**Exercise requirements:**
Please continue the essay about doing the dishes below, writing the next few paragraphs from its last sentence onward.

**Passage:**
## BEGIN

Doing the dishes has deep personal significance for me. Growing up, my parents had a dishwasher but never used it. Instead, the 20 minutes after dinner was their time to catch up as they washed the dishes by hand. As a kid, this was a great arrangement for me: no chores! As an adult, this has become a beautiful picture of what it looks like to partner with others to tackle messes in life.

Yet in my own kitchen, so often my instinct is not to partner but to hide from others. With my housemates, rather than humbly apologizing or asking for help when I’ve let my dishes pile up, I regularly spend time washing whatever they have left in the sink. I do this not because I know that this is what they want or expect of me; rather, I do this as a sort of insurance policy against their irritation on the days when I am not so tidy. I end up choosing to clean the dishes alone, without their help—a far cry from the dance my parents modelled for me. 

Often, I treat Jesus more like one of my housemates, rather than as a life partner. Whenever “dirty dishes” start to pile up in my life, I begin to feel on edge about what he’s thinking and feeling towards me, as I imagine him observing me with irritation and judgment.

## END

**Data extract:**
## BEGIN

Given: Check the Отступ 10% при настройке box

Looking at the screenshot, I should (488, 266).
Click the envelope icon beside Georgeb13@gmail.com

## END
## BEGIN

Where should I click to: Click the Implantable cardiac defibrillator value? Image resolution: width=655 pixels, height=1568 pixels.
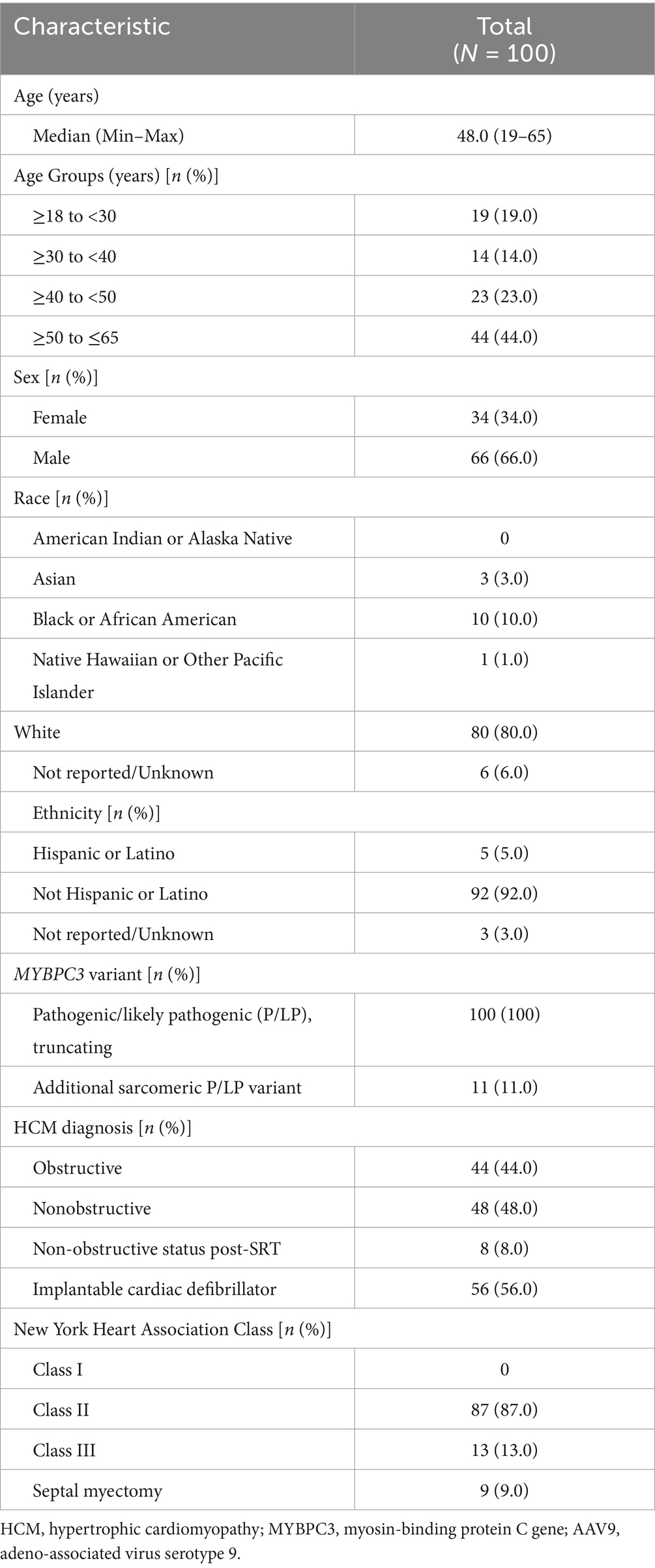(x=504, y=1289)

## END

**Solved exercise:**
But Jesus isn’t a housemate. He doesn’t have his own room, own meals, and own dirty dishes that are constantly compared to mine. He doesn’t live with me but in me. Jesus is my partner. It seems that even though God knows all about my messes, he is willing to live in me anyways. Perhaps the point of the Christian life isn’t to keep the dirty dishes hidden, but to commit to cleaning them, with Jesus himself helping to wash and dry. 

It seems that even though God knows all about my messes, he is willing to live in me anyways.

He does this day after day, knowing that these dishes will get dirty again. 

In fact I need Jesus’ partnership if I want to truly purify my metaphorical dishes. I can attempt to clean up my life with what I have, but I am convinced that the soap and water I really need comes straight from Jesus himself. And God is not interested in hoarding these cleaning supplies. Otherwise, he would have never come from heaven to earth in the first place, with all its greasy dishes. Generously, he is already at work in me; so often I just need to give him more room in the kitchen and stop trying to wash what I can’t clean. 

So even doing the dishes, whether literally or figuratively, can become an activity that deepens partnering relationships rather than something that drives them apart. For example, when I do my housemate’s dishes out of fear, I’m actually doing them for me. But when I am able to see this time as a way to interact with them in love (whether or not they are in the room), I begin to work not for me, but for them.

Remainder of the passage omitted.